■ EXERCISE ■
Copy the records below line for line, with no changes.

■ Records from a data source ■

——————————

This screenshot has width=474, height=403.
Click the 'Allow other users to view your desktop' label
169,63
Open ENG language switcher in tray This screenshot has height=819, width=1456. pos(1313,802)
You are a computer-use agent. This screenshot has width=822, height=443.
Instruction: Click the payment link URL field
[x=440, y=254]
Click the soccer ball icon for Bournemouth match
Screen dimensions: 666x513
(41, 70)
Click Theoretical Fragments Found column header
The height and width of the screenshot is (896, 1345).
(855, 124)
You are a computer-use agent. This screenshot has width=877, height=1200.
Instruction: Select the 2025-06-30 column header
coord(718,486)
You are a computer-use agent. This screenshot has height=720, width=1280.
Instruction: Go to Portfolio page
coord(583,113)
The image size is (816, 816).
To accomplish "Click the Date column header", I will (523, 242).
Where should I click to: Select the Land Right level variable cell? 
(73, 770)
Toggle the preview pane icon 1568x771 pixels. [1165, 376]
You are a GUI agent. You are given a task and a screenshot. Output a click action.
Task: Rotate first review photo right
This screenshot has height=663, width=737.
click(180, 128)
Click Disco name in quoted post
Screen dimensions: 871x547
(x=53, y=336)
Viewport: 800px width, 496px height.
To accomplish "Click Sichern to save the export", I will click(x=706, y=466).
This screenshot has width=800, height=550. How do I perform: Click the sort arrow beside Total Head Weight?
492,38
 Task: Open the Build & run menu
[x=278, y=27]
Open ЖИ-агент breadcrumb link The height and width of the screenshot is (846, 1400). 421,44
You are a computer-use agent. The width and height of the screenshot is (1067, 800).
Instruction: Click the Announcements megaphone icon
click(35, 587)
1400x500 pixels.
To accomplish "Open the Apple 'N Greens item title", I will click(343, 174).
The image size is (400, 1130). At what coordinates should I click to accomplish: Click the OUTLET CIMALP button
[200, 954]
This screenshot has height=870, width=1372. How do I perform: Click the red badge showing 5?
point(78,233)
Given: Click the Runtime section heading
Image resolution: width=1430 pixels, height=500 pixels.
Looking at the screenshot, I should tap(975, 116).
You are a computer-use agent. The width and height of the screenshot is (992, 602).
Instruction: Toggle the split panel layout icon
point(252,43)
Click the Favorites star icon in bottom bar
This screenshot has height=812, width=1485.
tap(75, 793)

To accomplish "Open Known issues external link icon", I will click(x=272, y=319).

——————————

■ TASK RESULT ■
This screenshot has width=474, height=403.
Click the 'Allow other users to view your desktop' label
169,63
Open ENG language switcher in tray This screenshot has height=819, width=1456. pos(1313,802)
You are a computer-use agent. This screenshot has width=822, height=443.
Instruction: Click the payment link URL field
[x=440, y=254]
Click the soccer ball icon for Bournemouth match
Screen dimensions: 666x513
(41, 70)
Click Theoretical Fragments Found column header
The height and width of the screenshot is (896, 1345).
(855, 124)
You are a computer-use agent. This screenshot has width=877, height=1200.
Instruction: Select the 2025-06-30 column header
coord(718,486)
You are a computer-use agent. This screenshot has height=720, width=1280.
Instruction: Go to Portfolio page
coord(583,113)
The image size is (816, 816).
To accomplish "Click the Date column header", I will (523, 242).
Where should I click to: Select the Land Right level variable cell? 
(73, 770)
Toggle the preview pane icon 1568x771 pixels. [1165, 376]
You are a GUI agent. You are given a task and a screenshot. Output a click action.
Task: Rotate first review photo right
This screenshot has height=663, width=737.
click(180, 128)
Click Disco name in quoted post
Screen dimensions: 871x547
(x=53, y=336)
Viewport: 800px width, 496px height.
To accomplish "Click Sichern to save the export", I will click(x=706, y=466).
This screenshot has width=800, height=550. How do I perform: Click the sort arrow beside Total Head Weight?
492,38
 Task: Open the Build & run menu
[x=278, y=27]
Open ЖИ-агент breadcrumb link The height and width of the screenshot is (846, 1400). 421,44
You are a computer-use agent. The width and height of the screenshot is (1067, 800).
Instruction: Click the Announcements megaphone icon
click(35, 587)
1400x500 pixels.
To accomplish "Open the Apple 'N Greens item title", I will click(343, 174).
The image size is (400, 1130). At what coordinates should I click to accomplish: Click the OUTLET CIMALP button
[200, 954]
This screenshot has height=870, width=1372. How do I perform: Click the red badge showing 5?
point(78,233)
Given: Click the Runtime section heading
Image resolution: width=1430 pixels, height=500 pixels.
Looking at the screenshot, I should tap(975, 116).
You are a computer-use agent. The width and height of the screenshot is (992, 602).
Instruction: Toggle the split panel layout icon
point(252,43)
Click the Favorites star icon in bottom bar
This screenshot has height=812, width=1485.
tap(75, 793)

To accomplish "Open Known issues external link icon", I will click(x=272, y=319).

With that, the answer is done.